Russia Says West Trying to Victimize Moscow Over Navalny

Russia Says West Trying to Victimize Moscow Over Navalny
Russian Foreign Minister Sergey Lavrov speaks at a meeting of Foreign Ministers of Shanghai Cooperation Organization, Commonwealth of Independent States and Collective Security Treaty Organization Member States in Moscow, on Sept. 10, 2020. (Russian Foreign Ministry Press Service/AP Photo)
The Associated Press
9/10/2020
Updated:
9/10/2020

MOSCOW—Russia’s top diplomat on Thursday accused the West of leveling accusations of poisoning top Kremlin critic Alexei Navalny without providing evidence, staunchly denying any official involvement.

Navalny, the most visible opponent of Russian President Vladimir Putin, was flown to Germany two days after falling ill on Aug. 20 on a domestic flight in Russia. German chemical weapons experts have determined that the 44-year-old was poisoned with a Soviet-era nerve agent, prompting Berlin to demand that Russia investigate the case.

Russian opposition leader Alexei Navalny speaks during a rally to support political prisoners in Moscow on Sept. 29, 2019. (Dmitri Lovetsky/AP Photo)
Russian opposition leader Alexei Navalny speaks during a rally to support political prisoners in Moscow on Sept. 29, 2019. (Dmitri Lovetsky/AP Photo)

The German hospital treating him said Monday that Navalny’s condition has improved, allowing doctors to take him out of an induced coma.

Russian authorities have prodded Germany to share the evidence that led them to conclude “without doubt” that Navalny was poisoned with a military nerve agent from the Novichok group, the same class of Soviet-era agent that British authorities said was used on former Russian spy Sergei Skripal and his daughter in Salisbury, England, in 2018. Russian doctors said they had found no trace of poison in Navalny’s system.

Speaking at a news conference Thursday, Foreign Minister Sergey Lavrov charged that Germany, the United States, and other Western allies who urge Russia to conduct a probe into Navalny’s poisoning squarely expect Russia to accept blame for something it hasn’t done.

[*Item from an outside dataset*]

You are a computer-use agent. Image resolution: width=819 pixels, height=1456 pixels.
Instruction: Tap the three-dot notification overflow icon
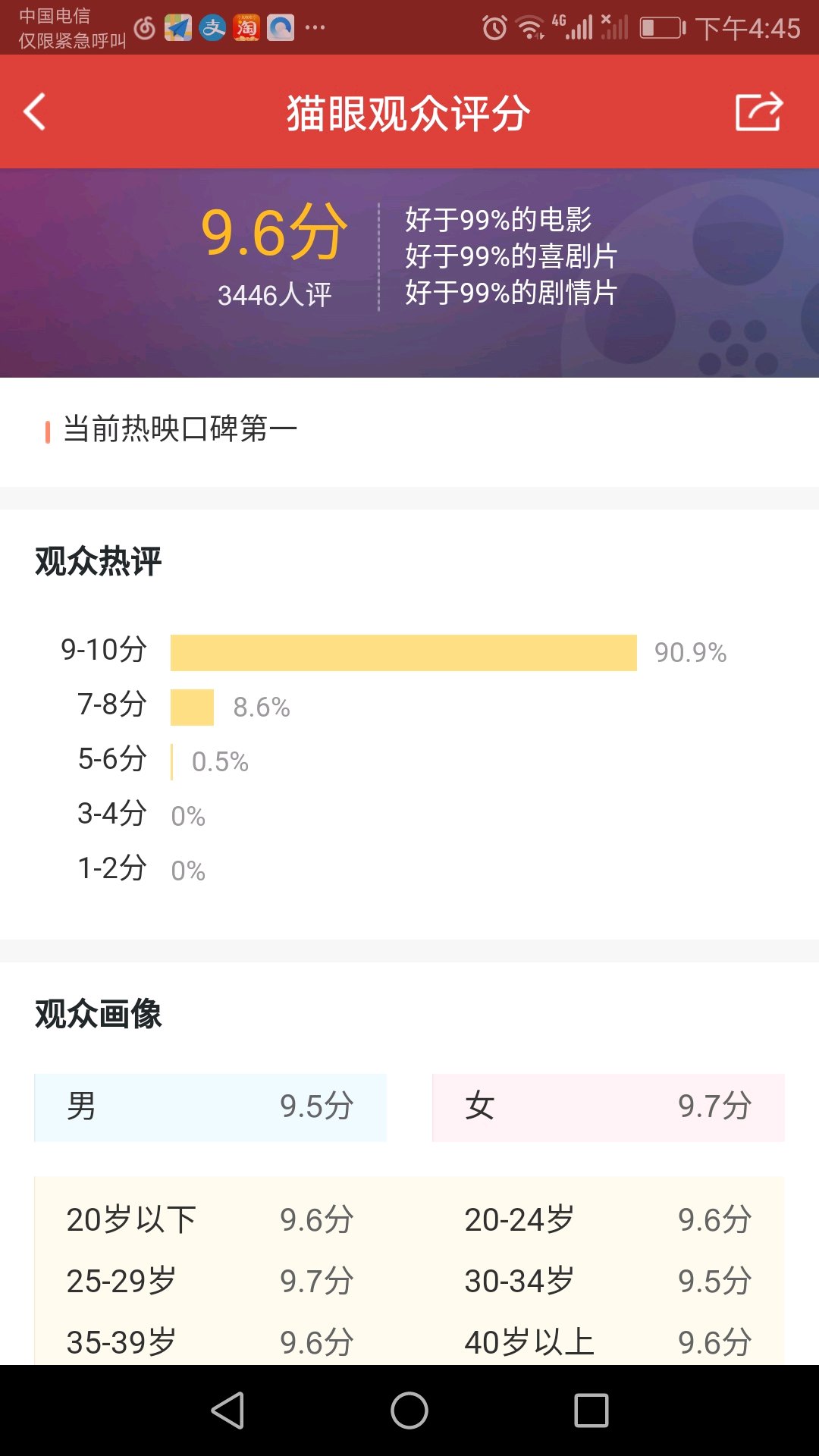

Russian opposition leader Alexei Navalny stands during a break in the hearing on his appeal in a court in Moscow on Sept. 5, 2018. (Pavel Golovkin/AP Photo)
Russian opposition leader Alexei Navalny stands during a break in the hearing on his appeal in a court in Moscow on Sept. 5, 2018. (Pavel Golovkin/AP Photo)

“We’re accustomed to unfounded accusations,” Lavrov said. “When the official representative of the German government says that the request from the Russian Prosecutor General’s Office has been directed to independent judiciary agencies and so the German government can do nothing about it while demanding that we conduct an investigation, it resembles the precedent created by our Western colleagues following the Salisbury poisoning incident.”

“If such logic prevails, that would only mean that they put themselves above the law, above everyone else,” he added.

Germany’s Defense Ministry has said the data about Navalny had been provided to the Hague-based Organization for the Prohibition of Chemical Weapons.

A rescue vehicle drives in front of the central building of the Charite hospital where the Russian opposition leader Alexei Navalny is being treated, in Berlin, on Sept. 2, 2020. (Markus Schreiber/AP Photo)
A rescue vehicle drives in front of the central building of the Charite hospital where the Russian opposition leader Alexei Navalny is being treated, in Berlin, on Sept. 2, 2020. (Markus Schreiber/AP Photo)

Putin’s spokesman, Dmitry Peskov, said Thursday that Russia is still unaware whether Germany has handed over any information to the OPCW. He underlined that it would like to receive the information firsthand to help investigate the case.

“We don’t know what they have given to the OPCW,” he said during a conference call with reporters. “We naturally prefer that they hand over those analyses directly to us.”

Peskov noted that Russian authorities had launched a preliminary check into what happened to Navalny, but emphasized that they need proof of his poisoning to conduct a full-fledged criminal inquiry.

“We have been left puzzling over what kind of difficulties could have prevented them from sharing their findings with us,” he said.

Earlier this week, German Chancellor Angela Merkel’s office indicated that she might be willing to rethink the fate of the Nord Stream 2 pipeline that will bring Russian gas to Germany under the Baltic Sea—a sign of Berlin’s growing frustration over Moscow’s stonewalling about the Navalny case.

U.S. Secretary of State Mike Pompeo told conservative radio host Ben Shapiro that when people around the world “see the effort to poison a dissident, and they recognize that there is a substantial chance that this actually came from senior Russian officials, I think this is not good for the Russian people.”

“I think the world has matured and come to an understanding that this is not how normal countries operate, and this will prove costly for the Russians,” Pompeo said.